What you should do ▸
Count the lines in the data below that contain the string "pixels", matching case exactly, and reply with the number alone.

Excerpted records ▸
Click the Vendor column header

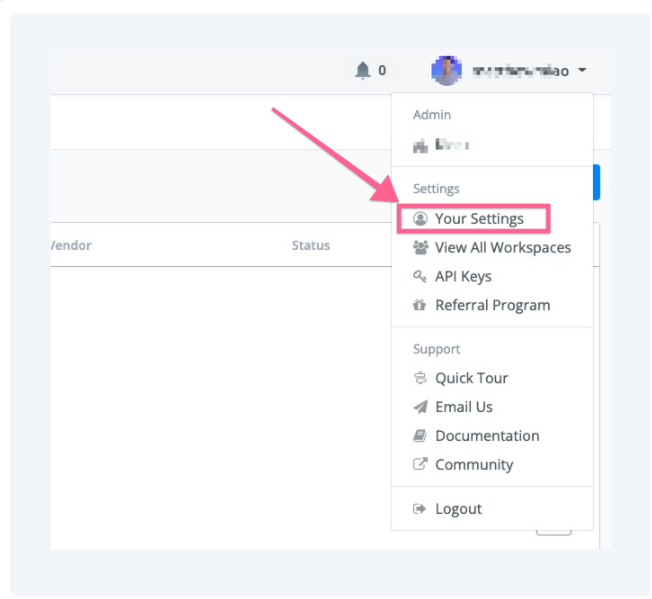[x=71, y=245]
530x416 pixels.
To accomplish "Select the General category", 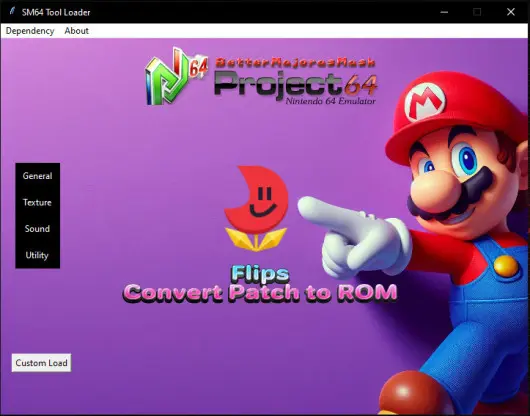I will [37, 176].
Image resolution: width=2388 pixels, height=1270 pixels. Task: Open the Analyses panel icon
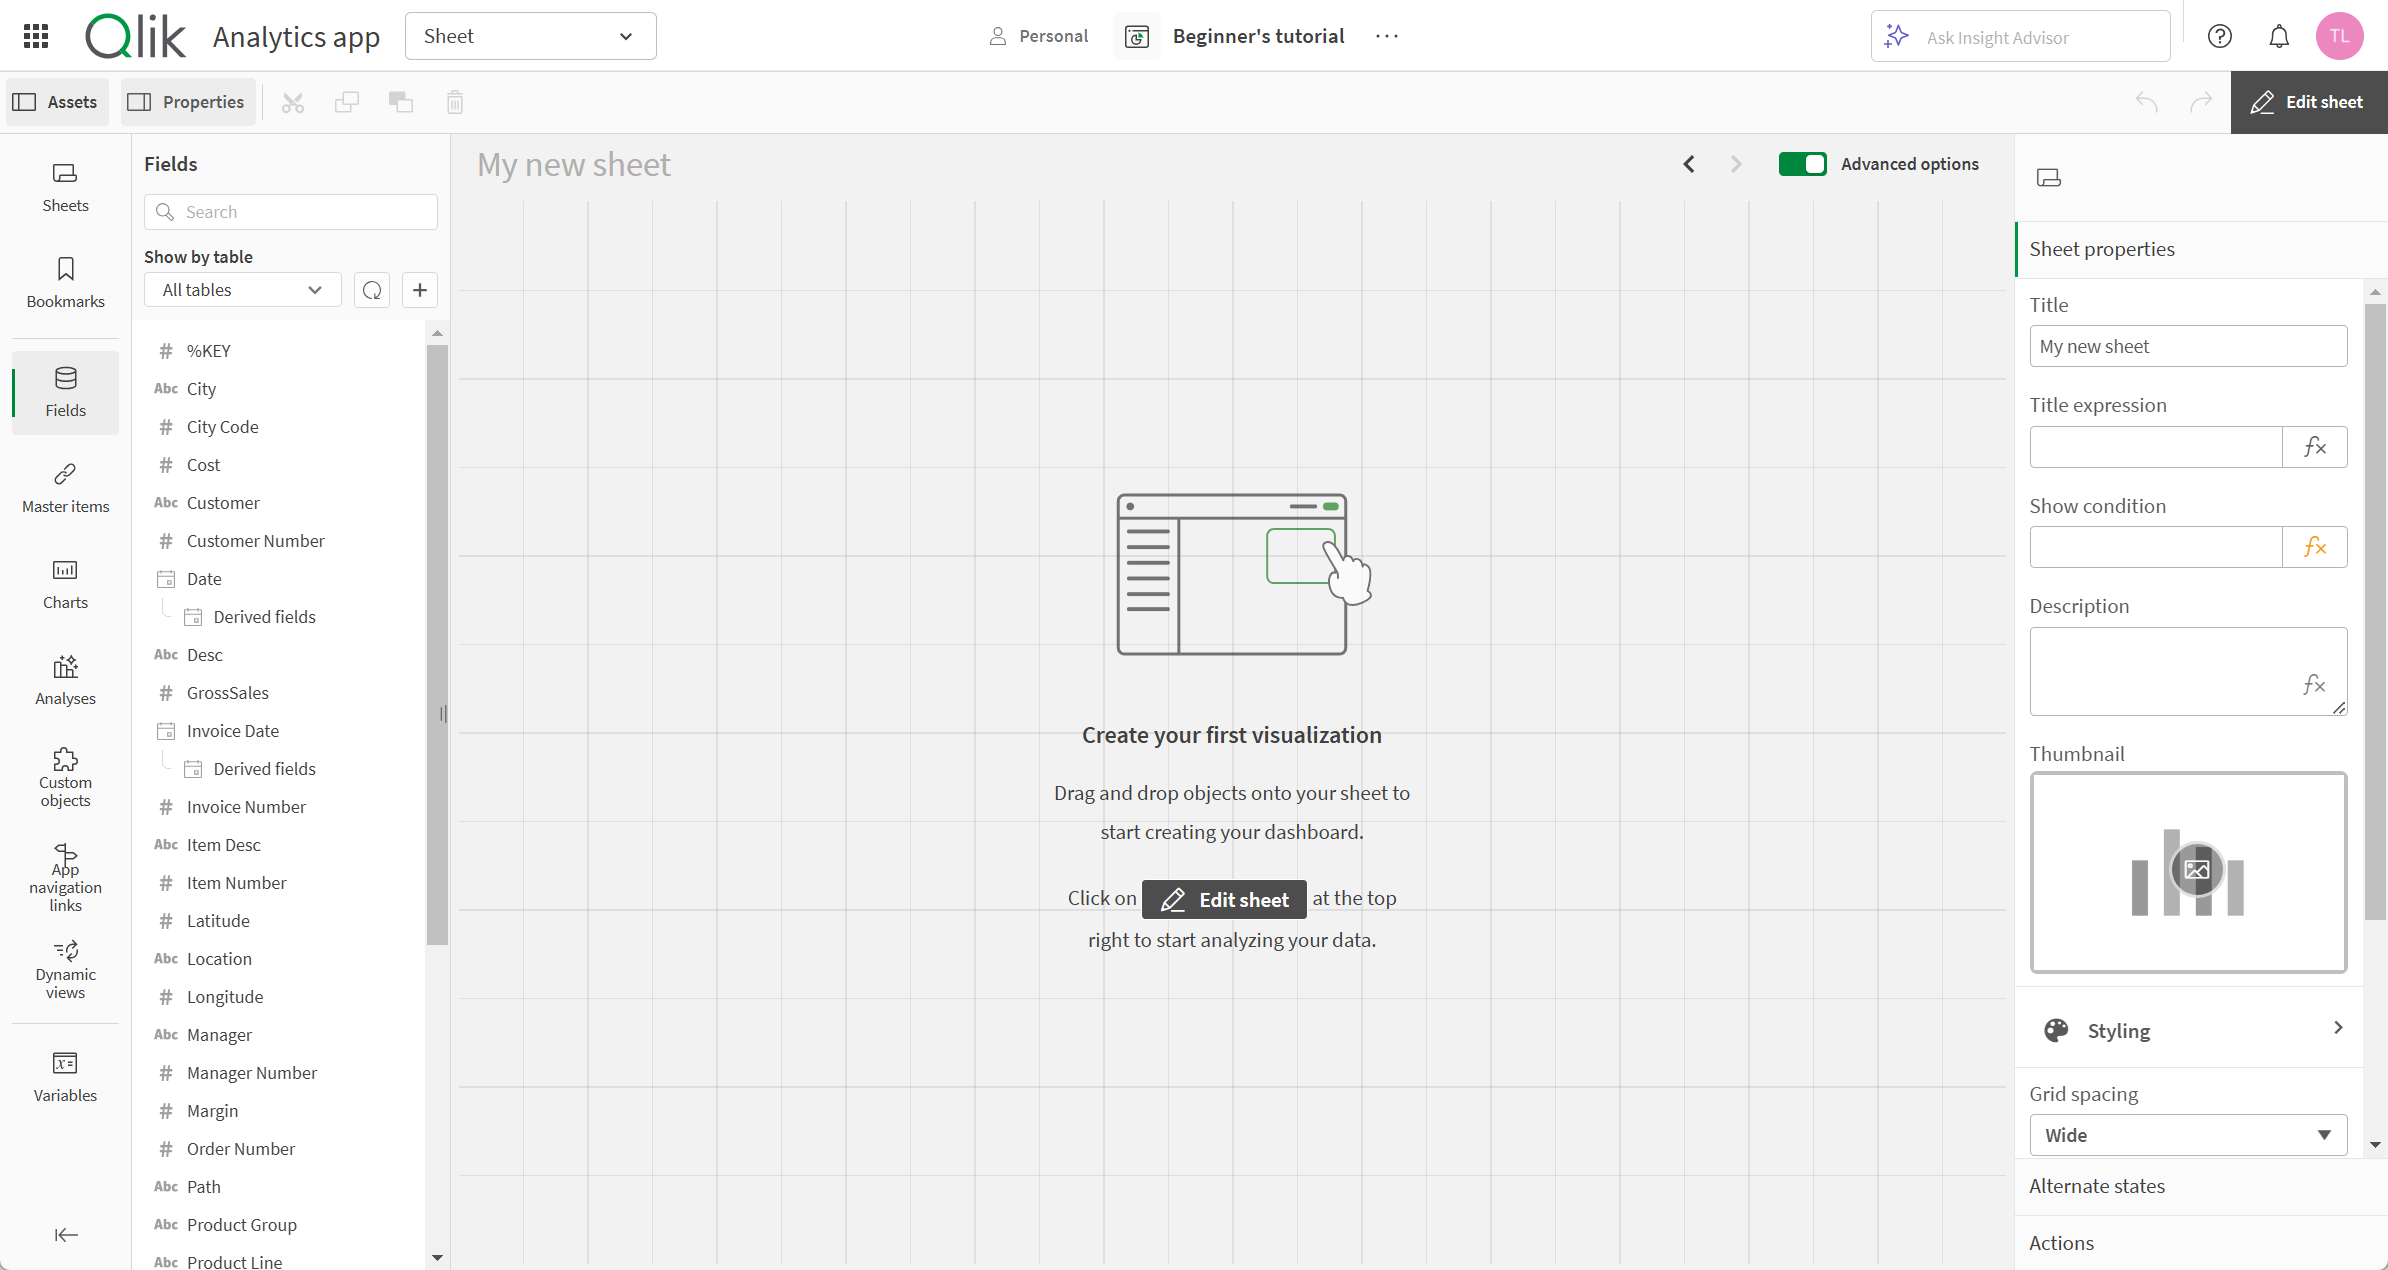pos(65,679)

Task result ▸
2